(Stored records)

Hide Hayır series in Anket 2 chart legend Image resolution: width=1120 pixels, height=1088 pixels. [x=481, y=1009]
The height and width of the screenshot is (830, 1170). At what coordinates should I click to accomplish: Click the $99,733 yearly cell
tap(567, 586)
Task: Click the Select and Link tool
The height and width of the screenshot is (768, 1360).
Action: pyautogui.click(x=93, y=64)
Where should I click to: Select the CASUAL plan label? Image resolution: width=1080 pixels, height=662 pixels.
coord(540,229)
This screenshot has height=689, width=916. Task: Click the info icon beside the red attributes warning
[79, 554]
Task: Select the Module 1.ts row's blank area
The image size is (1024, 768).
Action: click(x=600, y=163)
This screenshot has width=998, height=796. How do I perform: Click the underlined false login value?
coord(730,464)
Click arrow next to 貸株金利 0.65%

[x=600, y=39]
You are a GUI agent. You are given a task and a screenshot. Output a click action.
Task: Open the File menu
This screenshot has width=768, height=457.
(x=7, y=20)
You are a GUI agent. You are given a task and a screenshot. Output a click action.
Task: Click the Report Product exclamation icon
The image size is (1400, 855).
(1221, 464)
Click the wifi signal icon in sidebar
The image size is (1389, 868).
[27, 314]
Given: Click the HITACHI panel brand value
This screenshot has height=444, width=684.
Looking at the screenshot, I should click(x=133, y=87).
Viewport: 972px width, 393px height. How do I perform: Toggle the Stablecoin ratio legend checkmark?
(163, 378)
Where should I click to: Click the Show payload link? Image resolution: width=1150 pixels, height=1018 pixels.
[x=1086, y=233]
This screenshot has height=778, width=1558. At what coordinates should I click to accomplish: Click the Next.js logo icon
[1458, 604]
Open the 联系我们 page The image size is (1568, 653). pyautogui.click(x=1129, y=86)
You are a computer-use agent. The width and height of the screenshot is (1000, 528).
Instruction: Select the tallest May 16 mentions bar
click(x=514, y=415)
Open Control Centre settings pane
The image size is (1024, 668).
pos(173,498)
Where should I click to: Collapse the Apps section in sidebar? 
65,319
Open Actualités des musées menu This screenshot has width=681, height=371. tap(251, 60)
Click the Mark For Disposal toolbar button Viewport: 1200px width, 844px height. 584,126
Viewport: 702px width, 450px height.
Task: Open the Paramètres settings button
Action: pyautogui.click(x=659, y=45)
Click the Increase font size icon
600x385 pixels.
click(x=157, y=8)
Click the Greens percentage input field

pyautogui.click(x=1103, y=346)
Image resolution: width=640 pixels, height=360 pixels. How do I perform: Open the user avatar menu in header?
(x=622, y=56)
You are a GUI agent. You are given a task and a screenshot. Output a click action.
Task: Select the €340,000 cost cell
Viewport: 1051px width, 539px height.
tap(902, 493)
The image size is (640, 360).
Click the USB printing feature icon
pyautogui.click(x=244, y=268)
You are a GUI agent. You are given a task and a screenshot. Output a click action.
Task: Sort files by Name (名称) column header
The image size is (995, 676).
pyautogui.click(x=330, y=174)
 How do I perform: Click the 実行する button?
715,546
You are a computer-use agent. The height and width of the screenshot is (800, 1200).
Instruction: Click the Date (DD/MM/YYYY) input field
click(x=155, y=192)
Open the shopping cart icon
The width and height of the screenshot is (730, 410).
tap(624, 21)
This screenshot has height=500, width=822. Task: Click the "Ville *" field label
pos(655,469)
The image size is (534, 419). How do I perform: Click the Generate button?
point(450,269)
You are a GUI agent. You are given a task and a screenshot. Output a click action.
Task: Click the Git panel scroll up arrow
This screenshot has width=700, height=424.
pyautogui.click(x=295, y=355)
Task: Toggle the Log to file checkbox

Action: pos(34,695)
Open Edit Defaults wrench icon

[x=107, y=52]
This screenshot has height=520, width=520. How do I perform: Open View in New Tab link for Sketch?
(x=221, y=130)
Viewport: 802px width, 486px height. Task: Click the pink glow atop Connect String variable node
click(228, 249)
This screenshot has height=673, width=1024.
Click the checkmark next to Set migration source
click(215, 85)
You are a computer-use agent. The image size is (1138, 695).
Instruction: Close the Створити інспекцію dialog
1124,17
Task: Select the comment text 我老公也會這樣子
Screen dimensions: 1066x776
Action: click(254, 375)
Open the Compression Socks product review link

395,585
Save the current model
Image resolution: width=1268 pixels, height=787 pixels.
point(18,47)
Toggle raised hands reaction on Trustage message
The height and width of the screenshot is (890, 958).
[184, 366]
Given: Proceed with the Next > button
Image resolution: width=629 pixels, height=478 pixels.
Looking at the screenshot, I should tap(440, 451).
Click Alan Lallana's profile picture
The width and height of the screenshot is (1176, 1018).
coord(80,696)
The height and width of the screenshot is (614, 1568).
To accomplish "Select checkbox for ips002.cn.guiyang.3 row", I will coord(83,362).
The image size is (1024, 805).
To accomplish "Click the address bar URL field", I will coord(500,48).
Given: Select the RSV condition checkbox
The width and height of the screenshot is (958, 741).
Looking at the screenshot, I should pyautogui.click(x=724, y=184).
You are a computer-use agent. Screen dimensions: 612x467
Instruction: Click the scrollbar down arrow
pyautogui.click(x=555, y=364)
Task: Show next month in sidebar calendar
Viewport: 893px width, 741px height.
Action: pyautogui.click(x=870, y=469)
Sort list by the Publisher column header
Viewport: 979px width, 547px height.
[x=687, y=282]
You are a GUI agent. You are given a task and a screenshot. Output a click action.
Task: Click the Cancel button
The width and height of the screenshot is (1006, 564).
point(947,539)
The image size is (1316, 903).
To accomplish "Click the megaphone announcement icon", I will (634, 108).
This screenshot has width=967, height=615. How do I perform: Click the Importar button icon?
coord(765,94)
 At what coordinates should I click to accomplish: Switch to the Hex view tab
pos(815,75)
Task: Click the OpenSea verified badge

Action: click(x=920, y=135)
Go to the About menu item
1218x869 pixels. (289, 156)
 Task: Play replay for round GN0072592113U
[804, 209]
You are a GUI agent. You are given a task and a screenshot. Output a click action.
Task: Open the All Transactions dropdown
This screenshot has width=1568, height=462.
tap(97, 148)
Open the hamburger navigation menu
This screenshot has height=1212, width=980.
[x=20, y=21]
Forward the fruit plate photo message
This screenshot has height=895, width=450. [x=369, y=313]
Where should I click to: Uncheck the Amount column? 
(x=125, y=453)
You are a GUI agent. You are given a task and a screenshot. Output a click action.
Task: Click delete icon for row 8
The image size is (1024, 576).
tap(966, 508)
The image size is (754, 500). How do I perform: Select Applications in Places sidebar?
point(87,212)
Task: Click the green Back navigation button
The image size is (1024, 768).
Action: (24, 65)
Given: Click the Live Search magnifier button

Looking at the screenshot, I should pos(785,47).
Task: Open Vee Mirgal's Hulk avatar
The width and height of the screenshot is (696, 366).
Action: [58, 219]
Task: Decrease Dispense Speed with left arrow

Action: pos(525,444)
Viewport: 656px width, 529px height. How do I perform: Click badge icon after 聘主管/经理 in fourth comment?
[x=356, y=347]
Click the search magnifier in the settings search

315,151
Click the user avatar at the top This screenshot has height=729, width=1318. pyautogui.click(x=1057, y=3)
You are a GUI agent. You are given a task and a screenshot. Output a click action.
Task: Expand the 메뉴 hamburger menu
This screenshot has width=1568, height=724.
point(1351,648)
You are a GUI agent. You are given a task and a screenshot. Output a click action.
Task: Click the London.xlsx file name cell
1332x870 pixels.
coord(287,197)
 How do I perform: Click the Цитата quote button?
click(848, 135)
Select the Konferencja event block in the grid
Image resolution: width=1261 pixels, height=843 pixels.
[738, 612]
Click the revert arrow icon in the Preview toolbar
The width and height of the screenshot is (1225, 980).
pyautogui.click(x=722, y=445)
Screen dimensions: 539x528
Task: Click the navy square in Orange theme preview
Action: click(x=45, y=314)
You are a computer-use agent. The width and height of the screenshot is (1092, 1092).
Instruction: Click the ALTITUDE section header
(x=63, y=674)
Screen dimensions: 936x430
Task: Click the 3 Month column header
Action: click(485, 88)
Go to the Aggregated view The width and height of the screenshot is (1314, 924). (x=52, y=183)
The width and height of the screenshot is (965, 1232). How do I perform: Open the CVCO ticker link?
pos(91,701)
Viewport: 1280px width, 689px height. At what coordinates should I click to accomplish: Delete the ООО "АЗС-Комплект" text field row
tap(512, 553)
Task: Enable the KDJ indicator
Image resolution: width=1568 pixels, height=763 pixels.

Directions for this task » Only the lines above starting at the one containing "Forward the fruit plate photo message" and ending at the one containing "Task: Click delete icon for row 8", both included, are to be returned, exactly as they read.

Result for this task »
Forward the fruit plate photo message
This screenshot has height=895, width=450. [x=369, y=313]
Where should I click to: Uncheck the Amount column? 
(x=125, y=453)
You are a GUI agent. You are given a task and a screenshot. Output a click action.
Task: Click delete icon for row 8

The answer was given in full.